579. What is a “nested” > or >>?

Section: 13.3  [temp.names]     Status: open     Submitter: Daveed Vandevoorde     Date: 11 May 2006

The Standard does not normatively define which > and >> tokens are to be taken as closing a template-argument-list; instead, 13.3 [temp.names] paragraph 3 uses the undefined and imprecise term “non-nested:”

When parsing a template-id, the first non-nested > is taken as the end of the template-argument-list rather than a greater-than operator. Similarly, the first non-nested >> is treated as two consecutive but distinct > tokens, the first of which is taken as the end of the template-argument-list and completes the template-id.

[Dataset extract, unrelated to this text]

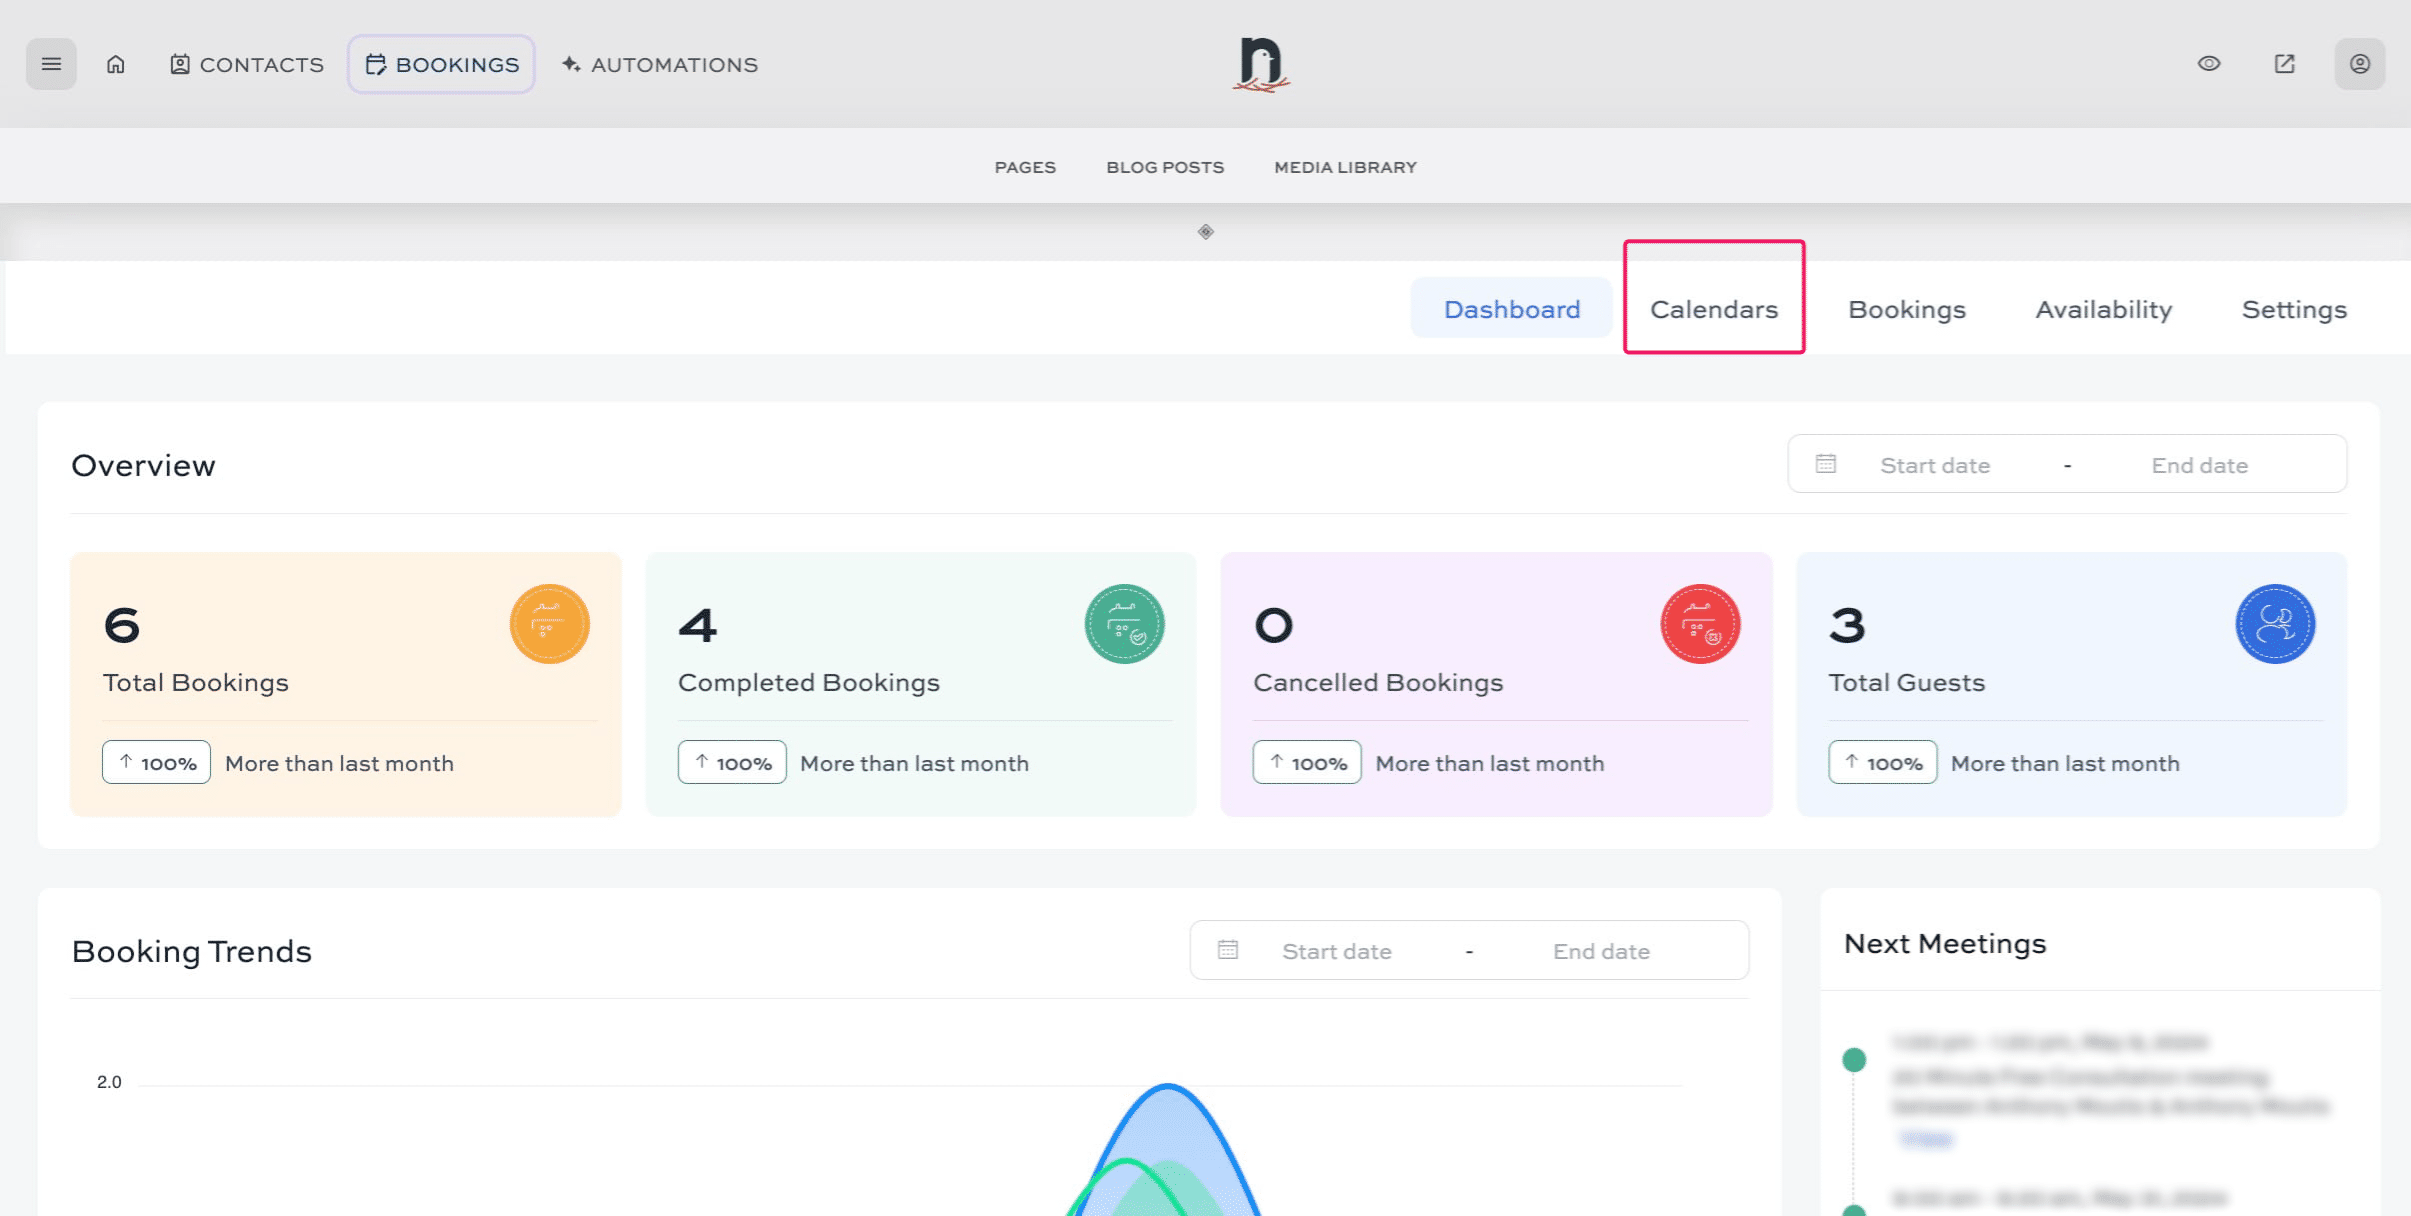Image resolution: width=2411 pixels, height=1216 pixels.
Task: Open Automations in top navigation
Action: click(660, 64)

The (non-normative) footnote clarifies that

A > that encloses the type-id of a dynamic_cast, static_cast, reinterpret_cast or const_cast, or which encloses the template-arguments of a subsequent template-id, is considered nested for the purpose of this description.

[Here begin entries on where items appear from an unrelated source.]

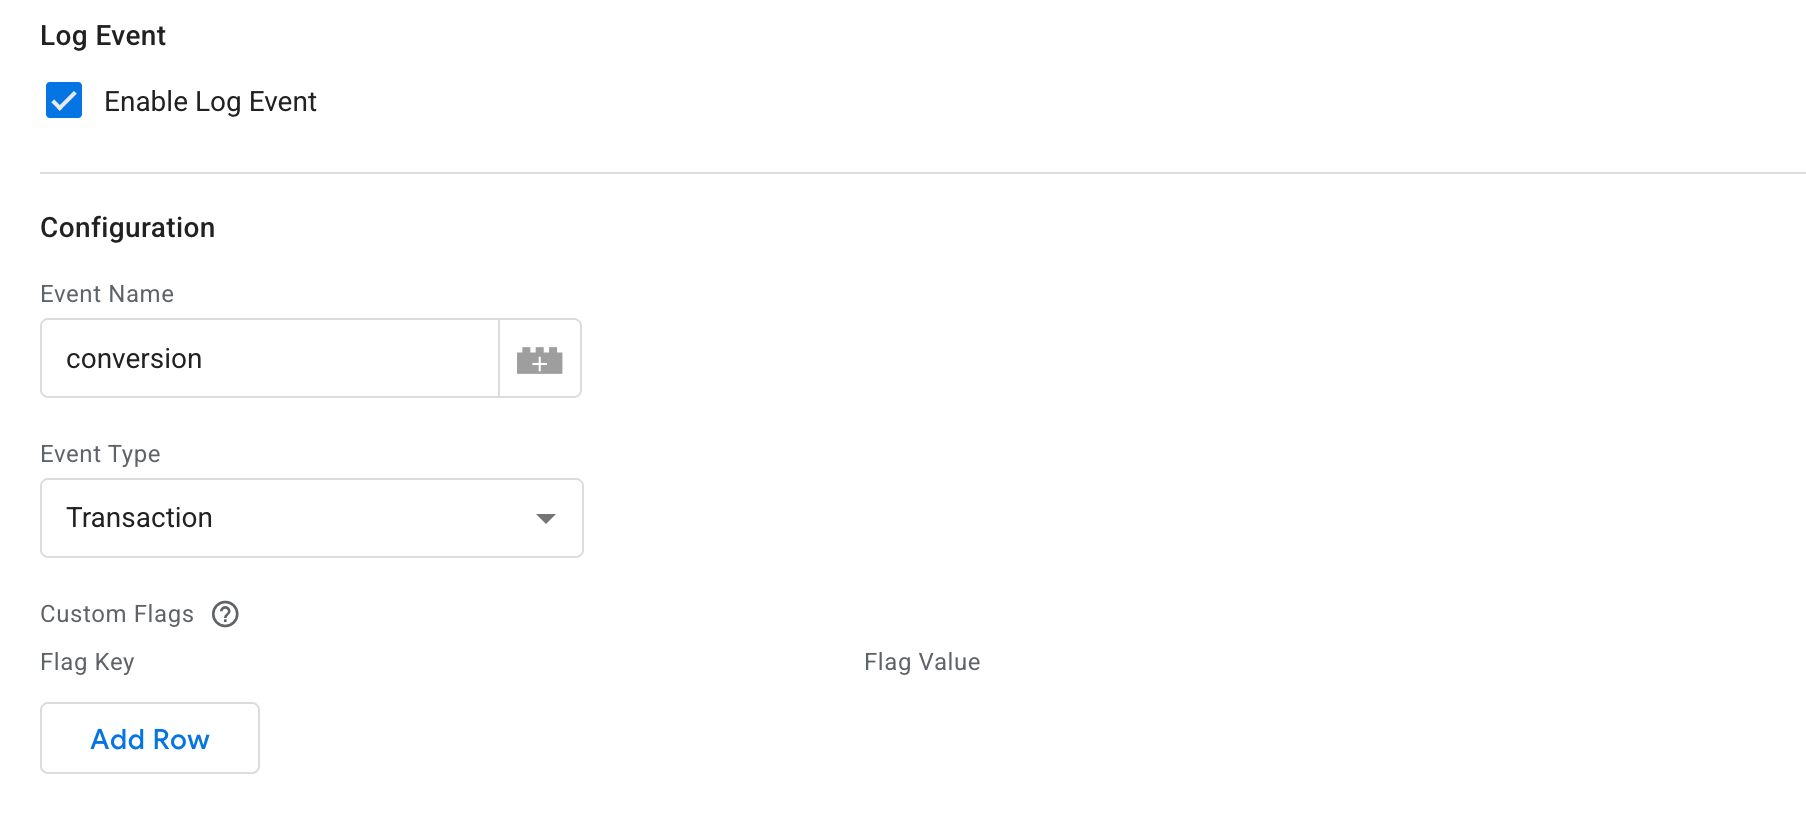
Task: Click Add Row to create a custom flag
Action: [149, 738]
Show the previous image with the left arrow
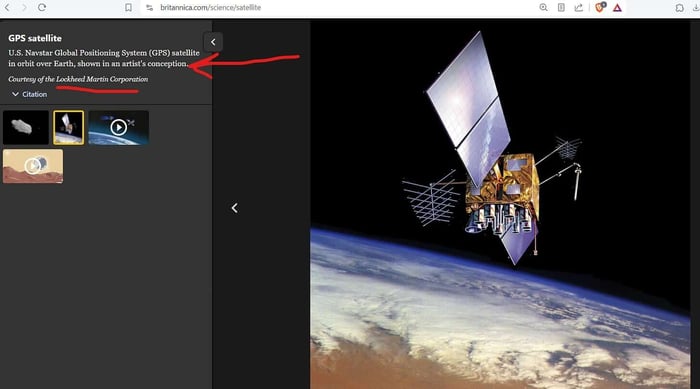 click(x=234, y=208)
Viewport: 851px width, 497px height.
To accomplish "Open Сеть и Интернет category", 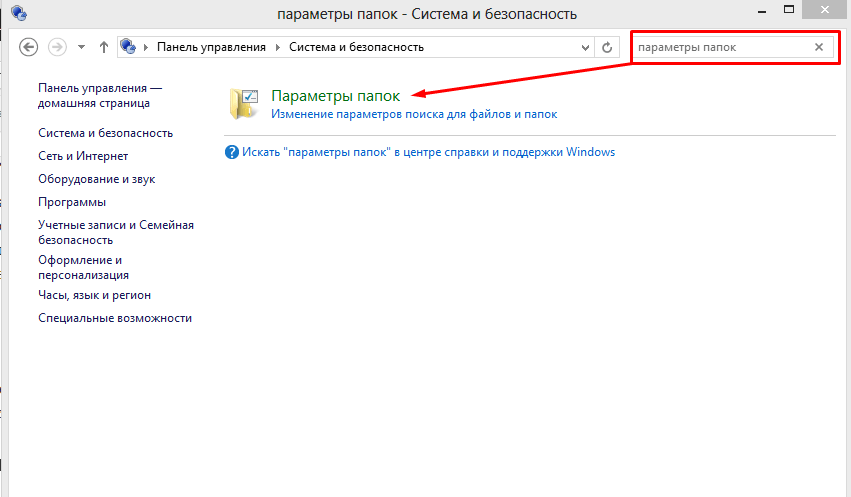I will click(x=83, y=156).
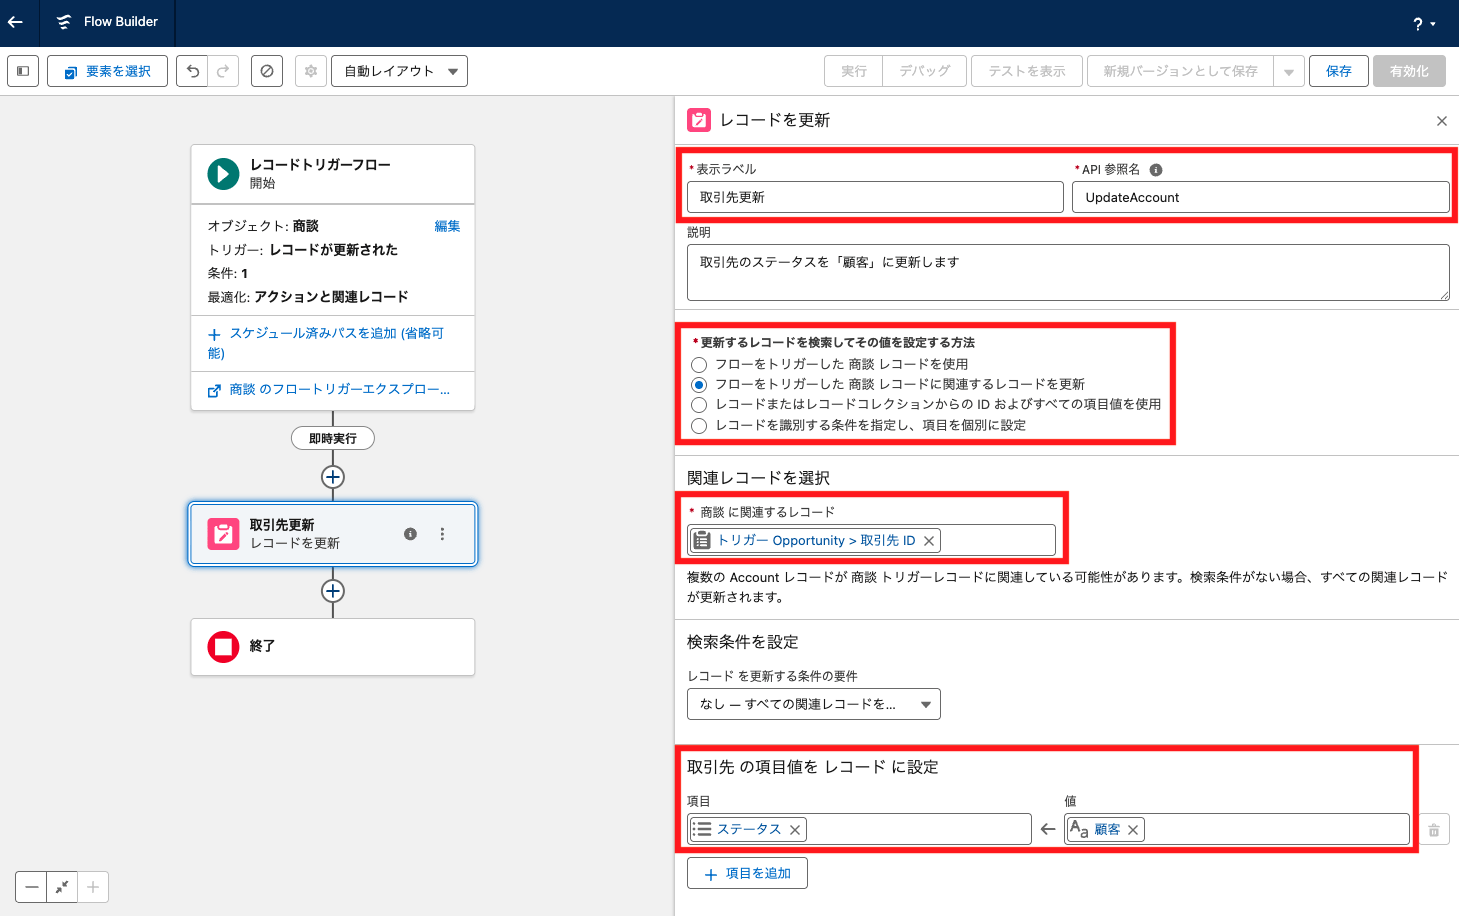Click the 表示ラベル input field
The image size is (1459, 916).
click(x=875, y=197)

Aside from the questionable wording of this footnote (e.g., in what sense does a single terminating character “enclose” anything, and is a nested template-id “subsequent?”) and the fact that it is non-normative, it does not provide a complete definition of what “nesting” is intended to mean. For example, is the first > in this putative template-id “nested” or not?

    X<a ? b > c : d>

Additional note (January, 2014):

A similar problem exists for an operator> template:

  struct S;
  template<void (*)(S, S)> struct X {};
  void operator>(S, S);
  X<operator> > x;

Somehow the specification must be written to avoid taking the > token in the operator name as the end of the template argument list for X.